Abstract

Previous studies regarding benefit of extracorporeal membrane oxygenation (ECMO) in adults with cardiac arrest have yielded conflicting results. We aimed to determine whether ECMO in adults hospitalized with cardiac arrest is associated with improved survival compared with conventional cardiopulmonary resuscitation in a nationally representative sample. The U.S. Healthcare Cost and Utilization Project's Nationwide Inpatient Sample (2006 to 2014) was utilized to identify a cohort of adults hospitalized with cardiac arrest at ECMO-capable facilities (defined by the presence of at least 1 ECMO procedure at the facility during the study period of 2006 to 2014). In-hospital mortality was compared between the ECMO and non-ECMO groups using generalized estimating equations with and without coarsened exact matching analysis. Of 273,690 hospitalizations for adults with cardiac arrest, 33,274 occurred at 363 ECMO-capable facilities, of which 775 (2.3%) involved the use of ECMO. There was no significant difference in in-hospital mortality between patients who received ECMO versus those who did not (60.1% vs 57.2%, p = 0.106).

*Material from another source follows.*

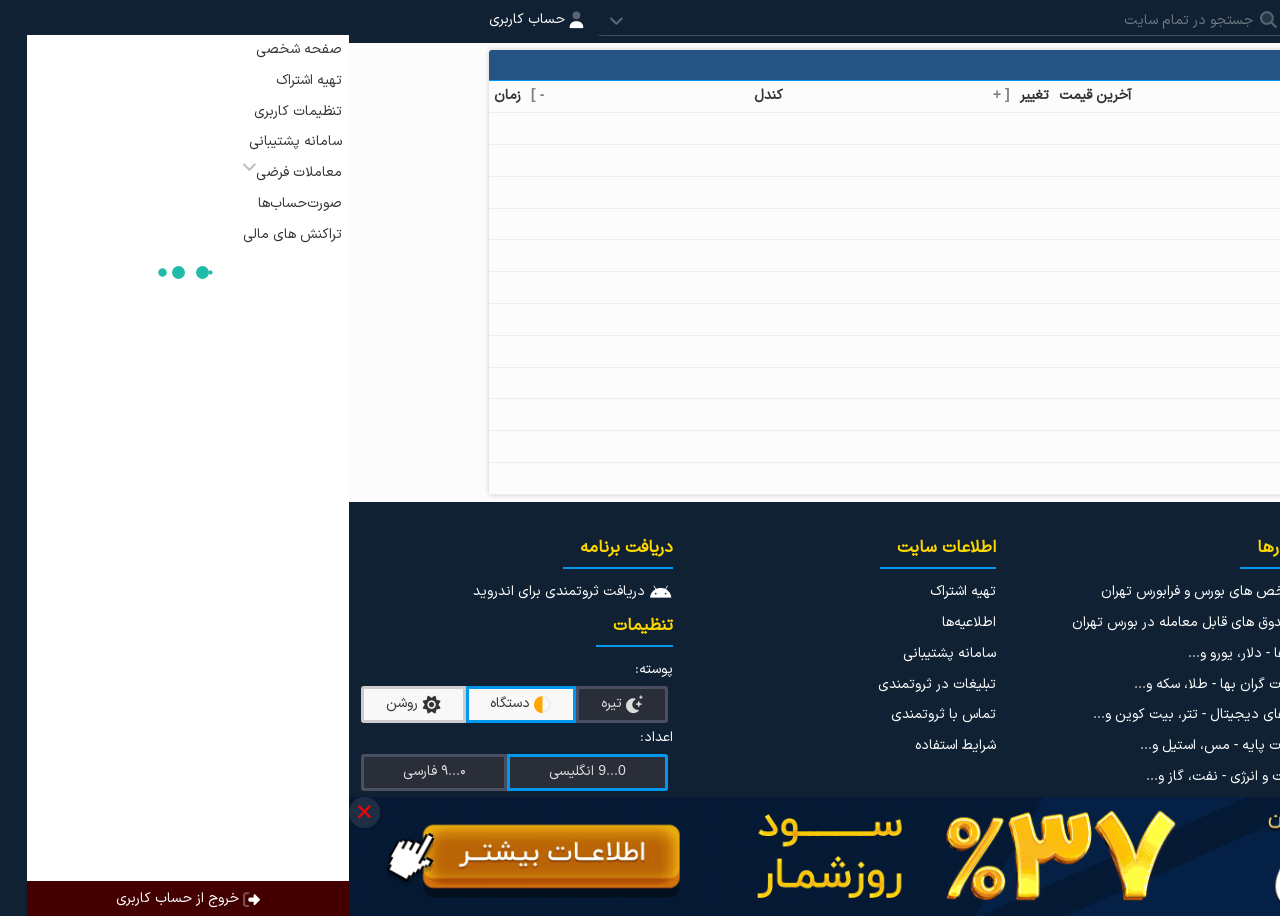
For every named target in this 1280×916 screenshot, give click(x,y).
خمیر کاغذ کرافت (1060, 286)
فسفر (1093, 382)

In the risk-adjusted analysis, the presence of ECMO was associated with higher rates of in-hospital mortality in the overall sample [odds ratio 1.59, 95% confidence interval 1.37 to 1.85] and the coarsened exact matching sample (n = 1,068 with 534 adults in each group; odds ratio 1.47, 95% confidence interval 1.14 to 1.88). In this cohort of hospitalizations for cardiac arrest at ECMO-capable centers in the U.S., adults who received ECMO had significantly higher mortality than those who did not receive ECMO. Large scale, adequately powered, randomized controlled trials are warranted to assess the benefit of ECMO in cardiac arrest.